» EXERCISE INSTRUCTIONS
For each line below, print it again exactly as shown.

(Stored items from a collection)
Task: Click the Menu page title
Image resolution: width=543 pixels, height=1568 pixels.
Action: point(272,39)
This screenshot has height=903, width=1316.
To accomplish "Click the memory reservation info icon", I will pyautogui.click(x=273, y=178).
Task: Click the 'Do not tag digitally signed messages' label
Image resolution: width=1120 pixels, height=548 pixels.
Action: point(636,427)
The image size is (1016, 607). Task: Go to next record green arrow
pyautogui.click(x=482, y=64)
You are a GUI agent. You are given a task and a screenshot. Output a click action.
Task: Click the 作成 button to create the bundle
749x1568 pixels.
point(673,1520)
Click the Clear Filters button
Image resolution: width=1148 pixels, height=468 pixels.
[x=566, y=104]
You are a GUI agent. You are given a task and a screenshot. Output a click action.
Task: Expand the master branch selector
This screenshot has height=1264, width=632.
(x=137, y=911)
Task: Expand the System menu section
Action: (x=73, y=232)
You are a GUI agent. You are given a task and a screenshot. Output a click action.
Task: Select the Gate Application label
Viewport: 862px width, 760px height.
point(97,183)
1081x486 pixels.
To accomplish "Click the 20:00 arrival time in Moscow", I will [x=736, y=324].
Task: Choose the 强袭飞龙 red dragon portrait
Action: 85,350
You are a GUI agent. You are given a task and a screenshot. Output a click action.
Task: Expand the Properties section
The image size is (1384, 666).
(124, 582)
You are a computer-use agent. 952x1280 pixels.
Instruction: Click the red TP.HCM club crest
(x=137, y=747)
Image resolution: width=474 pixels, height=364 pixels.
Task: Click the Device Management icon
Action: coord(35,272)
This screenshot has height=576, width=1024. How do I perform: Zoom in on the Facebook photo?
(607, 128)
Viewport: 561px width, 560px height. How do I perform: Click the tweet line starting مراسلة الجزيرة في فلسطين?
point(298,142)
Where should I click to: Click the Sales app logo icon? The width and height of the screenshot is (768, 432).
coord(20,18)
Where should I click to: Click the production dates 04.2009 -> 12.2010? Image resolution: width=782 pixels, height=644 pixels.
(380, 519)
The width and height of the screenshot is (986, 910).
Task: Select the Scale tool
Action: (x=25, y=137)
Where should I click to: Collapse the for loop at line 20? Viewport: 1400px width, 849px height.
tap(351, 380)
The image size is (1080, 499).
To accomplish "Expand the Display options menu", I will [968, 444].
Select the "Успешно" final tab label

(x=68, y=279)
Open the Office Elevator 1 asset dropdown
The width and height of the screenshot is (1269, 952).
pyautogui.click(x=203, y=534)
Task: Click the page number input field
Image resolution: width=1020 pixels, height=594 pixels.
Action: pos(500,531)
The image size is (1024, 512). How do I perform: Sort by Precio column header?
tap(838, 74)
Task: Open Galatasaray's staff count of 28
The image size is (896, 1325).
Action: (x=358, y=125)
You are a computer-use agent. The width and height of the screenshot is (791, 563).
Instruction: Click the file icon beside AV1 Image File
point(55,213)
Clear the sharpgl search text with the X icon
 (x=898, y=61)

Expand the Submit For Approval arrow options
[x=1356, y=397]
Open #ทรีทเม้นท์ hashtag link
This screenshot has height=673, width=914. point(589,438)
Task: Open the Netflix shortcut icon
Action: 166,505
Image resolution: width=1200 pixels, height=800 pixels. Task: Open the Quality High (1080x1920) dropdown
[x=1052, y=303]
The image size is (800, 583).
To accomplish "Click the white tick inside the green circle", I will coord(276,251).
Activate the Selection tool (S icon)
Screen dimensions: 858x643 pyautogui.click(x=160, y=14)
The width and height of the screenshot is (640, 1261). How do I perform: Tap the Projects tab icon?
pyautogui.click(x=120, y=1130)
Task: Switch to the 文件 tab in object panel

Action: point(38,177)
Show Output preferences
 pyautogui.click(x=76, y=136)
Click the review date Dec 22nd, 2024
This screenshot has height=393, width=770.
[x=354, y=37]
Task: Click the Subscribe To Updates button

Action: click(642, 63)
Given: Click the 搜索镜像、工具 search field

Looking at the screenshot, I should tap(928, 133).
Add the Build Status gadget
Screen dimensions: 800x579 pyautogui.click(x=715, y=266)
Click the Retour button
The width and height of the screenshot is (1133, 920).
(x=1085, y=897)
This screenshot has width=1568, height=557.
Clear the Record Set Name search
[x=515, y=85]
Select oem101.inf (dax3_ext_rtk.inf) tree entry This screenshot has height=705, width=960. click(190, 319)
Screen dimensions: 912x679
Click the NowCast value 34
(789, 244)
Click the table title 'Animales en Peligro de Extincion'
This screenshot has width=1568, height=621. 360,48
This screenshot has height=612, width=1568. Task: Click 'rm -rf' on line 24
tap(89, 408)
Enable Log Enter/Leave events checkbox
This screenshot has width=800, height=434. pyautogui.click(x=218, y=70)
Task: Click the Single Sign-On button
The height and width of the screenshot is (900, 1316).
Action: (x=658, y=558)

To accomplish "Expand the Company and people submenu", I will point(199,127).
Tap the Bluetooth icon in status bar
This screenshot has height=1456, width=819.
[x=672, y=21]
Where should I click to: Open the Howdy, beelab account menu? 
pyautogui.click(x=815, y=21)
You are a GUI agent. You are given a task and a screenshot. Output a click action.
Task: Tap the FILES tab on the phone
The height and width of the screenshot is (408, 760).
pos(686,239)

» PROBLEM SOLUTION
Task: Click the Menu page title
Image resolution: width=543 pixels, height=1568 pixels.
Action: point(272,39)
This screenshot has height=903, width=1316.
To accomplish "Click the memory reservation info icon", I will pyautogui.click(x=273, y=178).
Task: Click the 'Do not tag digitally signed messages' label
Image resolution: width=1120 pixels, height=548 pixels.
Action: point(636,427)
The image size is (1016, 607). Task: Go to next record green arrow
pyautogui.click(x=482, y=64)
You are a GUI agent. You are given a task and a screenshot. Output a click action.
Task: Click the 作成 button to create the bundle
749x1568 pixels.
point(673,1520)
Click the Clear Filters button
Image resolution: width=1148 pixels, height=468 pixels.
[x=566, y=104]
You are a GUI agent. You are given a task and a screenshot. Output a click action.
Task: Expand the master branch selector
This screenshot has height=1264, width=632.
(x=137, y=911)
Task: Expand the System menu section
Action: (x=73, y=232)
You are a GUI agent. You are given a task and a screenshot. Output a click action.
Task: Select the Gate Application label
Viewport: 862px width, 760px height.
point(97,183)
1081x486 pixels.
To accomplish "Click the 20:00 arrival time in Moscow", I will [x=736, y=324].
Task: Choose the 强袭飞龙 red dragon portrait
Action: 85,350
You are a GUI agent. You are given a task and a screenshot. Output a click action.
Task: Expand the Properties section
The image size is (1384, 666).
(124, 582)
You are a computer-use agent. 952x1280 pixels.
Instruction: Click the red TP.HCM club crest
(x=137, y=747)
Image resolution: width=474 pixels, height=364 pixels.
Task: Click the Device Management icon
Action: coord(35,272)
This screenshot has height=576, width=1024. How do I perform: Zoom in on the Facebook photo?
(607, 128)
Viewport: 561px width, 560px height. How do I perform: Click the tweet line starting مراسلة الجزيرة في فلسطين?
point(298,142)
Where should I click to: Click the Sales app logo icon? The width and height of the screenshot is (768, 432).
coord(20,18)
Where should I click to: Click the production dates 04.2009 -> 12.2010? Image resolution: width=782 pixels, height=644 pixels.
(380, 519)
The width and height of the screenshot is (986, 910).
Task: Select the Scale tool
Action: (x=25, y=137)
Where should I click to: Collapse the for loop at line 20? Viewport: 1400px width, 849px height.
tap(351, 380)
The image size is (1080, 499).
To accomplish "Expand the Display options menu", I will [968, 444].
Select the "Успешно" final tab label

(x=68, y=279)
Open the Office Elevator 1 asset dropdown
The width and height of the screenshot is (1269, 952).
pyautogui.click(x=203, y=534)
Task: Click the page number input field
Image resolution: width=1020 pixels, height=594 pixels.
Action: pos(500,531)
The image size is (1024, 512). How do I perform: Sort by Precio column header?
tap(838, 74)
Task: Open Galatasaray's staff count of 28
The image size is (896, 1325).
Action: (x=358, y=125)
You are a computer-use agent. The width and height of the screenshot is (791, 563).
Instruction: Click the file icon beside AV1 Image File
point(55,213)
Clear the sharpgl search text with the X icon
 (x=898, y=61)

Expand the Submit For Approval arrow options
[x=1356, y=397]
Open #ทรีทเม้นท์ hashtag link
This screenshot has height=673, width=914. point(589,438)
Task: Open the Netflix shortcut icon
Action: 166,505
Image resolution: width=1200 pixels, height=800 pixels. Task: Open the Quality High (1080x1920) dropdown
[x=1052, y=303]
The image size is (800, 583).
To accomplish "Click the white tick inside the green circle", I will coord(276,251).
Activate the Selection tool (S icon)
Screen dimensions: 858x643 pyautogui.click(x=160, y=14)
The width and height of the screenshot is (640, 1261). How do I perform: Tap the Projects tab icon?
pyautogui.click(x=120, y=1130)
Task: Switch to the 文件 tab in object panel

Action: point(38,177)
Show Output preferences
 pyautogui.click(x=76, y=136)
Click the review date Dec 22nd, 2024
This screenshot has height=393, width=770.
[x=354, y=37]
Task: Click the Subscribe To Updates button

Action: click(642, 63)
Given: Click the 搜索镜像、工具 search field

Looking at the screenshot, I should tap(928, 133).
Add the Build Status gadget
Screen dimensions: 800x579 pyautogui.click(x=715, y=266)
Click the Retour button
The width and height of the screenshot is (1133, 920).
(x=1085, y=897)
This screenshot has width=1568, height=557.
Clear the Record Set Name search
[x=515, y=85]
Select oem101.inf (dax3_ext_rtk.inf) tree entry This screenshot has height=705, width=960. click(190, 319)
Screen dimensions: 912x679
Click the NowCast value 34
(789, 244)
Click the table title 'Animales en Peligro de Extincion'
This screenshot has width=1568, height=621. 360,48
This screenshot has height=612, width=1568. Task: Click 'rm -rf' on line 24
tap(89, 408)
Enable Log Enter/Leave events checkbox
This screenshot has width=800, height=434. pyautogui.click(x=218, y=70)
Task: Click the Single Sign-On button
The height and width of the screenshot is (900, 1316).
Action: (x=658, y=558)

To accomplish "Expand the Company and people submenu", I will point(199,127).
Tap the Bluetooth icon in status bar
This screenshot has height=1456, width=819.
[x=672, y=21]
Where should I click to: Open the Howdy, beelab account menu? 
pyautogui.click(x=815, y=21)
You are a GUI agent. You are given a task and a screenshot. Output a click action.
Task: Tap the FILES tab on the phone
The height and width of the screenshot is (408, 760).
pos(686,239)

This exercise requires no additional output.